In Odessa and in Kiev I had the pleasure of finding cafes built on a completely different model than is typical. Most cafes charge you for what you consume. It’s reasonable and what we’d expect.
It’s not the only way a cafe can operate though. In Odessa I found one such cafe. I walked in and the young staff member spoke English, a rarity in these parts. He explained that I could have anything I wanted after taking down my name and recording the time I entered on a white board.
I had two cappuccinos and some fruit while I was there. The interior was designed to look kind of like a living room. There were couches as well as desks and tables. As I was leaving, the furniture was being rearranged for a movie night event taking place there. As a digital nomad, these places are perfect for me. As much as I like traveling, sometimes I just want to sit down and write, work on upcoming projects, plan future travels, or Skype with my mom. In these places I can let loose and feel comfortable spending hours parked in front of my computer screen.

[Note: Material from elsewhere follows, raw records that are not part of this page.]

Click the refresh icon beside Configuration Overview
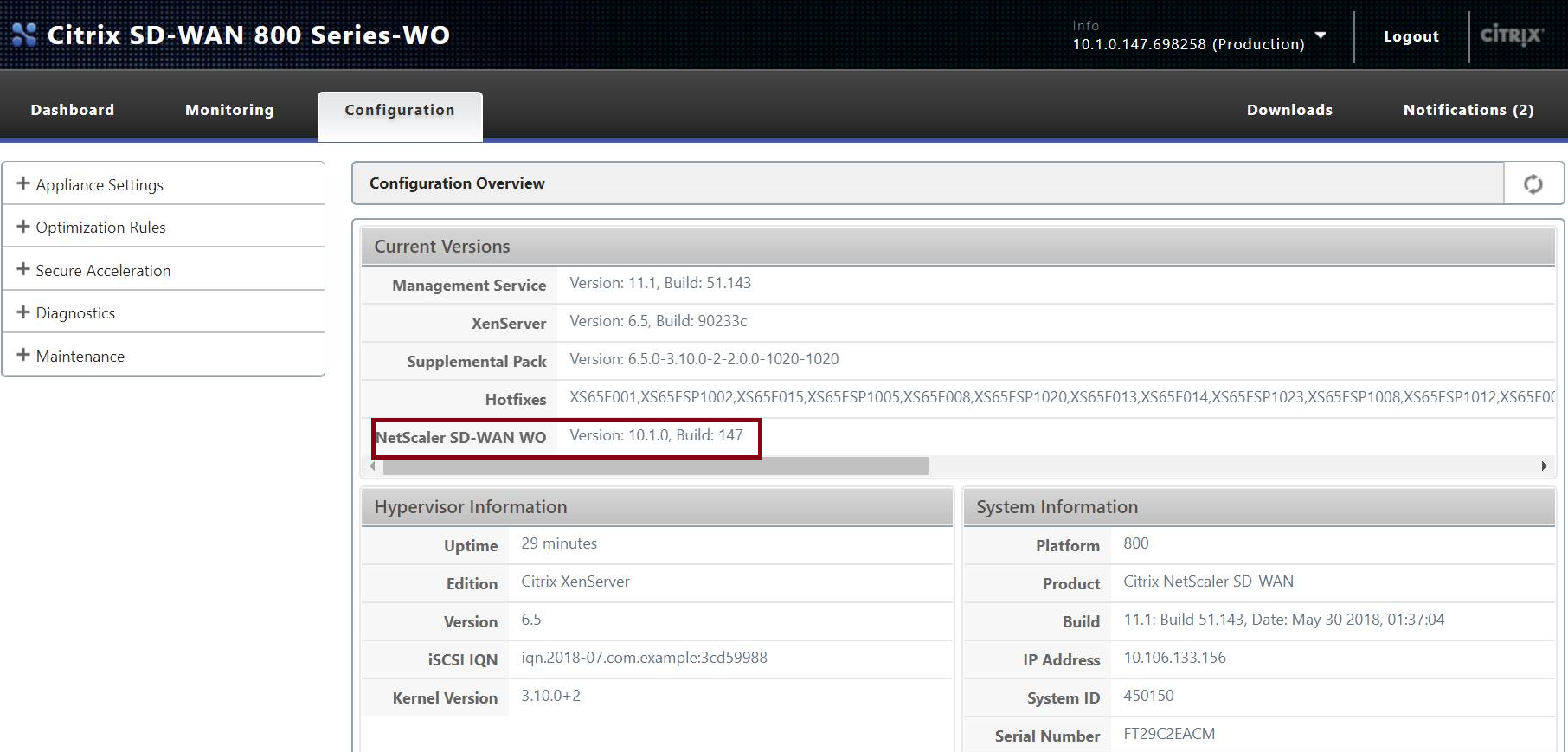 pos(1533,183)
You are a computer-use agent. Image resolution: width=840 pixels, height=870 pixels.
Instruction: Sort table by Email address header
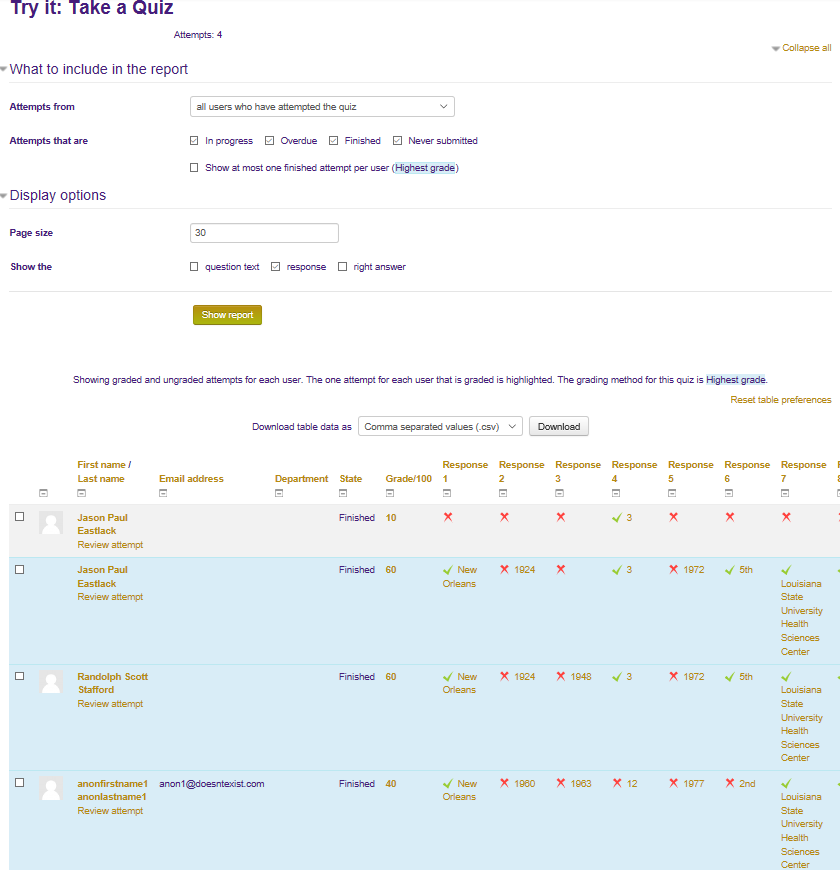click(191, 479)
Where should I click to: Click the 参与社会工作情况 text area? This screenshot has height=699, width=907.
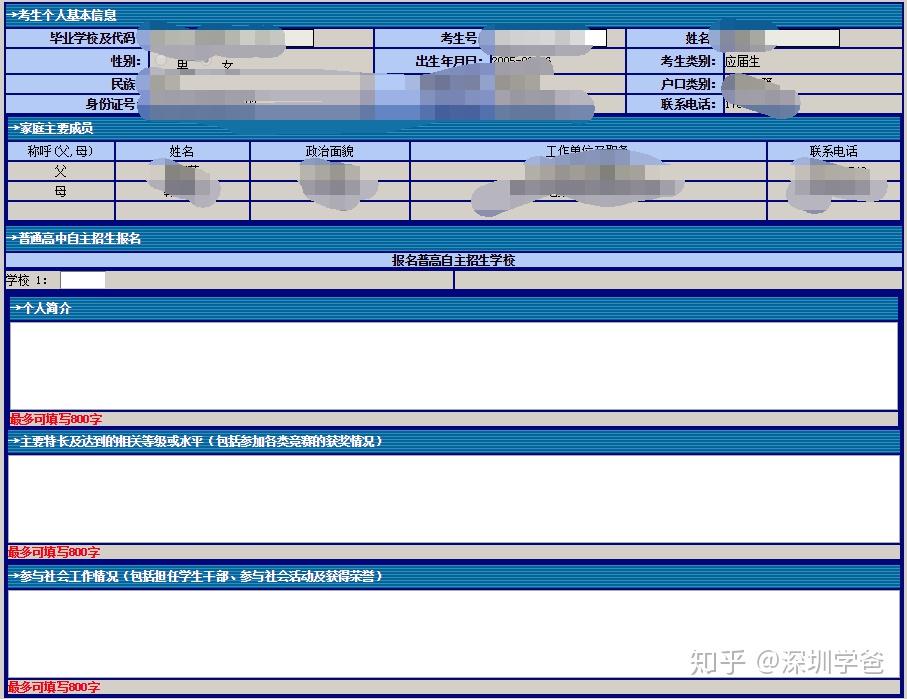[454, 634]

I visited two similar cafes in Kiev as well. One was near Leo Tolstoy square and had seven rooms, all with different themes and furniture. One was set up like a movie room, another with bean bags and small tables, another like a garden cafe, etc. It was nice.

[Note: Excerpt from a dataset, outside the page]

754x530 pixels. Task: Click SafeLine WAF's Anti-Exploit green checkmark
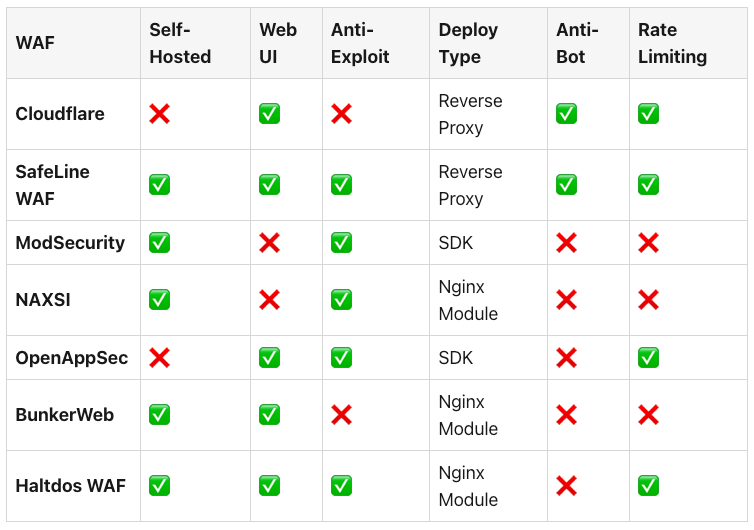(341, 185)
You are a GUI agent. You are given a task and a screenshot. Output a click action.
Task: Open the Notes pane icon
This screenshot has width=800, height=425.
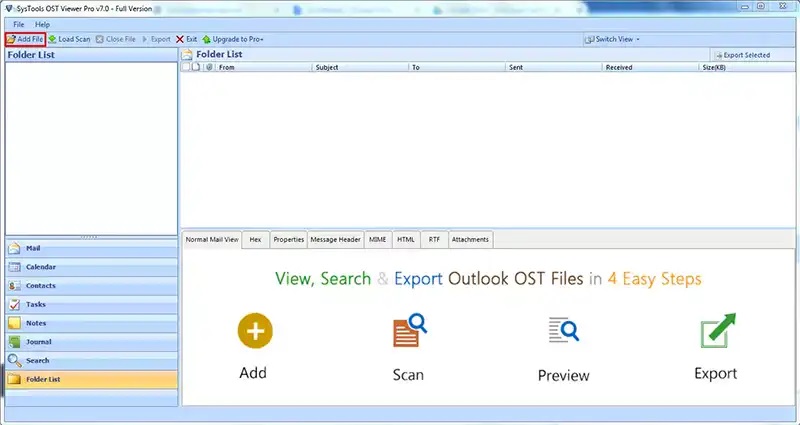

Here, you get a card when you come in and when you leave they read the card to see how long you’ve been there. They had coffee machines throughout the cafe, and at the entrance you could get a real espresso or cappuccino/latte made by hand. There were snacks, bread, nutella, tea, etc.

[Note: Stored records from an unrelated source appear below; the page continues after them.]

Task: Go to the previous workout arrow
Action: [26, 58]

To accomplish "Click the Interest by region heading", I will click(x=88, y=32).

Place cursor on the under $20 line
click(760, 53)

This place was quite busy and I didn’t care much for it. It felt more like a business than a community, which leads me to the last cafe, my favorite one in Kiev.
In this final cafe, called Tsiferblat (means clock face in English) you receive an old clock at the entrance. Each clock has a name written on it, and it is that name that is recorded with the time you enter on a white board. There are electrical outlets everywhere, so every seat has electricity within reach. All three places I’ve described here had board games and cards. I forgot to mention that.
This cafe wasn’t too big, but the space was used nicely. It also had large tables, bean bags, and couches. It had many varieties of snacks, real cappuccinos and lates, tea, and the staff was incredibly friendly.
While I was there one time they had an English language club meeting. The staff knew I was a native English speaker so they invited me. I had a nice chat with the Ukrainians there and we all discussed our summers (mine happened to be two years and counting, but I just covered what I did June-August 2013 🙂
I was there on a Saturday and it was raining and cold outside (it was the end of August and the high temperature was only 12C/54F). Three different brides at three different times came in to take pictures inside the cafe since it has a hip design. As the brides took their pictures, photography students were setting up random scenes and photographing them and a painting class was in session as well. It made for a very cool scene.
I guess by now you must be wondering how much these places cost. In Odessa I paid 15 Hryvnias ($1.84) per hour. At the two places in Kiev I paid 30 Hryvnias for the first hour ($3.68) and 15 Hryvnia for each additional hour ($1.84). I think they both had an option to pay 99 Hryvnia ($12) for an all-day pass.